Всё и сразу
Щелчок – и висящий на зеркале веревочный браслетик качается, как маятник. Клетчатое одеяло брошено назад, пепельница по-прежнему пуста, а вот подушечка, которую я просовывал между ним и дверью, так и лежит под сиденьем. Достаю ее, что есть силы сжимаю коленями. Развожу колени и опять сжимаю. Снова жму на газ.
Первых метров тридцать «пятерка» свистит, потом переходит на привычное гулкое контральто – узнаю нашу Мильву. Оставив ее возле дома, поднимаюсь по виа Маджеллано, изо рта вырываются облачки пара. Ныряю на узкую мощеную улицу у начальной школы, по которой гуляют коты: вон, даже сейчас трое свернулись с краешку. Миную их, и один, серый, с пятном у основания хвоста, увязывается следом – сдается только на ларго Бордони. Площадь безлюдна, я сажусь на скамейку. Церковь и все, кто пришел на похороны, остаются где-то за домами.
Продавец в газетном киоске, помощник спасателя, бариста, консультант в магазине одежды, копирайтер, игрок, креативный директор в рекламном агентстве, творческий консультант, но неизменно – игрок.

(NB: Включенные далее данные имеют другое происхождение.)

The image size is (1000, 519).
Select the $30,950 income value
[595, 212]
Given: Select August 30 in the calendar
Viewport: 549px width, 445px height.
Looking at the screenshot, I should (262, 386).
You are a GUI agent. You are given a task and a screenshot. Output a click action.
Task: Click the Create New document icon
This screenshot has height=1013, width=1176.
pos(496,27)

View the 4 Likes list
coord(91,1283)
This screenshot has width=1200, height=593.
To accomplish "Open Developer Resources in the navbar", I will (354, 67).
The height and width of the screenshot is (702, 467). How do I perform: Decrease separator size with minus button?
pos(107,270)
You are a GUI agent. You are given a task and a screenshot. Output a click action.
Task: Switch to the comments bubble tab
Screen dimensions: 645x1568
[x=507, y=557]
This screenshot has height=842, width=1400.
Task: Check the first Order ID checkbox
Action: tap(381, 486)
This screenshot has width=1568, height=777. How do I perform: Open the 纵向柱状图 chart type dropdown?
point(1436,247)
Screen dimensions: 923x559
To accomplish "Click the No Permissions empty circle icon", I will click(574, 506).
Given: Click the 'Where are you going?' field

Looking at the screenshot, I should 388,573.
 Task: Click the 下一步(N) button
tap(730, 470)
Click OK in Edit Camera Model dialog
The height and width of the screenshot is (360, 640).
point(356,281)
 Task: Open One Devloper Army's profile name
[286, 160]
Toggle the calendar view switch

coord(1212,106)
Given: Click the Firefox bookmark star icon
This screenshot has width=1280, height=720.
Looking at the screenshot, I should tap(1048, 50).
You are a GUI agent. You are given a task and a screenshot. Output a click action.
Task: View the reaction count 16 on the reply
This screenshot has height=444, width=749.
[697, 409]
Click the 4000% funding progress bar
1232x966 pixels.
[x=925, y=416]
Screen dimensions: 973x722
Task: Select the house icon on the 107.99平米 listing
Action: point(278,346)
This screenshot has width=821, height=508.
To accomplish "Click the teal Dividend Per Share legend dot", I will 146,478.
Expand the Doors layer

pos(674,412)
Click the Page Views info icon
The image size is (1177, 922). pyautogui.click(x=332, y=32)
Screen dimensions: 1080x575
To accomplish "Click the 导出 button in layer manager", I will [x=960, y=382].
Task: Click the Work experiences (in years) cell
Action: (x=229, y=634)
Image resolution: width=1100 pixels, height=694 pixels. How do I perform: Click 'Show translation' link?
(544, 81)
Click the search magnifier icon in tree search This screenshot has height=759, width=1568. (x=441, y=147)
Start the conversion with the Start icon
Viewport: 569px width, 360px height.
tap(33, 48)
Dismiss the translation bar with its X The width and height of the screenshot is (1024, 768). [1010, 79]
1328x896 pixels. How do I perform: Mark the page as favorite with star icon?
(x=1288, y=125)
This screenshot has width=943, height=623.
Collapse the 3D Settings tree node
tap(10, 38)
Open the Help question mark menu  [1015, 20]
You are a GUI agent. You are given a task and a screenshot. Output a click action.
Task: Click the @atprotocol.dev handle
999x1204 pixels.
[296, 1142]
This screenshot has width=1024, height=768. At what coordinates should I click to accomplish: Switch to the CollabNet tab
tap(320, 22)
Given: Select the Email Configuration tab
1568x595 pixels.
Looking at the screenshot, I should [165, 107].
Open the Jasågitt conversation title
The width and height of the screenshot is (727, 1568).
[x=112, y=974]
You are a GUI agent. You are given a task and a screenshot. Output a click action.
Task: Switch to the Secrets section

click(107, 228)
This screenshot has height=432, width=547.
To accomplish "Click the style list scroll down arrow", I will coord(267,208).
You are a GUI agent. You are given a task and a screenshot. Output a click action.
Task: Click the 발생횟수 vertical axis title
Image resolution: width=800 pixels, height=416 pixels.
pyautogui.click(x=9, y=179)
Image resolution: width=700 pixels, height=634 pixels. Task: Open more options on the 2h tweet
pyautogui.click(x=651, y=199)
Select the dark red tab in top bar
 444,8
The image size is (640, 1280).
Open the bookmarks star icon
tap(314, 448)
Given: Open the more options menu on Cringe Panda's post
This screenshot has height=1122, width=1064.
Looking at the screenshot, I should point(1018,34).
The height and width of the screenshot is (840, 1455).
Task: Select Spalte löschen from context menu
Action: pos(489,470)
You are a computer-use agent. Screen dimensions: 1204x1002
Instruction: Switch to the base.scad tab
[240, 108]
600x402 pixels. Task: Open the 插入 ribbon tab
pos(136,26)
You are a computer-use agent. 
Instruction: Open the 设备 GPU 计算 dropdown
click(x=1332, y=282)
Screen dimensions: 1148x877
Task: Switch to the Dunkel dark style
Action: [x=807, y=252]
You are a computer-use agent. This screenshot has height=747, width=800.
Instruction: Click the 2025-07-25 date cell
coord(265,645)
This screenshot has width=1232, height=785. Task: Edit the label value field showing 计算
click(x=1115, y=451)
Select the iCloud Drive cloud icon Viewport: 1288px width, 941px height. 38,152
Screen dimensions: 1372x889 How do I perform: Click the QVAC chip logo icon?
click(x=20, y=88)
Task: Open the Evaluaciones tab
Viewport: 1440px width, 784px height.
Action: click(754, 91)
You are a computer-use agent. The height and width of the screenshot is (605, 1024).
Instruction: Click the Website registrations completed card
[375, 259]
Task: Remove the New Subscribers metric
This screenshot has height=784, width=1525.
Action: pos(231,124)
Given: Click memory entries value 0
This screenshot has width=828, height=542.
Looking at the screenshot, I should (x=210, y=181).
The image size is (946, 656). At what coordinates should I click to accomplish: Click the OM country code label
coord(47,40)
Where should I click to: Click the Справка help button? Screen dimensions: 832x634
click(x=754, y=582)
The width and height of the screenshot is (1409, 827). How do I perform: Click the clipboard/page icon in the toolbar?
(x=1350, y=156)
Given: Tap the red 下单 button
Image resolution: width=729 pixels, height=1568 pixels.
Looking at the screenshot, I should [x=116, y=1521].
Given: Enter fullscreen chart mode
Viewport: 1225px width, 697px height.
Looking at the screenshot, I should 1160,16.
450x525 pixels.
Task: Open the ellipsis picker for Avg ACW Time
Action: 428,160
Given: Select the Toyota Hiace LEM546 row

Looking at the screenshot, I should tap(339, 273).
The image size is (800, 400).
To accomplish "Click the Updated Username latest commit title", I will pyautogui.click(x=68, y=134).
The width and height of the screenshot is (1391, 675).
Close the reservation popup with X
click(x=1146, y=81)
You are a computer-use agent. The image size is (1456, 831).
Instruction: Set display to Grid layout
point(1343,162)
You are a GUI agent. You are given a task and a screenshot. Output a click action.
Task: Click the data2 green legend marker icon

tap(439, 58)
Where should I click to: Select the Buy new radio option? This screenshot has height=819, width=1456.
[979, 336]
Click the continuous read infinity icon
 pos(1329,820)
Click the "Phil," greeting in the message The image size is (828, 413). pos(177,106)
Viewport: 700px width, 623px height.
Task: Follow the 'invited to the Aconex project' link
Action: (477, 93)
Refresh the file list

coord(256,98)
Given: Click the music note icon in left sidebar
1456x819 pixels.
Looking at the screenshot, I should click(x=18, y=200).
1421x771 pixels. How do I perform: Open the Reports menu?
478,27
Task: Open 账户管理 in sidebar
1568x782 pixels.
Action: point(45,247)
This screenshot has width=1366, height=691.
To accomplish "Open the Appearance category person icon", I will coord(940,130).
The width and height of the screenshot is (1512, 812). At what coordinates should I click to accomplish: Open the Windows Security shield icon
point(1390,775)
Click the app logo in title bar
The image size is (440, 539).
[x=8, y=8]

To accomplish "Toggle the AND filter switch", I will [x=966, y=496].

Они говорили: почил. Говорили: ушел. Говорили: его больше нет.
Когда гроб грузят в катафалк, я вижу Джулию. Она глядит на меня издалека, ближе не подходит. Волосы сильно ниже плеч. Эта сказала бы, наверное: он умер. Нандо Пальярани умер. Твой папа умер.
В тот год на виа Меравильи весь июнь устраивали стол с закрытием по времени. Участников звали к шести, чтобы в четверть седьмого начать, а к девяти уже разъехаться. Игра за таким столом длится строго от и до: никаких задержек, передумать нельзя. Круг, другой, и так до самого конца. Секрет в том, чтобы, когда время уже почти истекло, интуитивно почувствовать, успеешь ли, закончив текущую партию, разыграть еще одну, последнюю, пойти ва-банк, вернув хотя бы часть проигрыша или закрепив законный выигрыш: так сказать, отвáльную [41].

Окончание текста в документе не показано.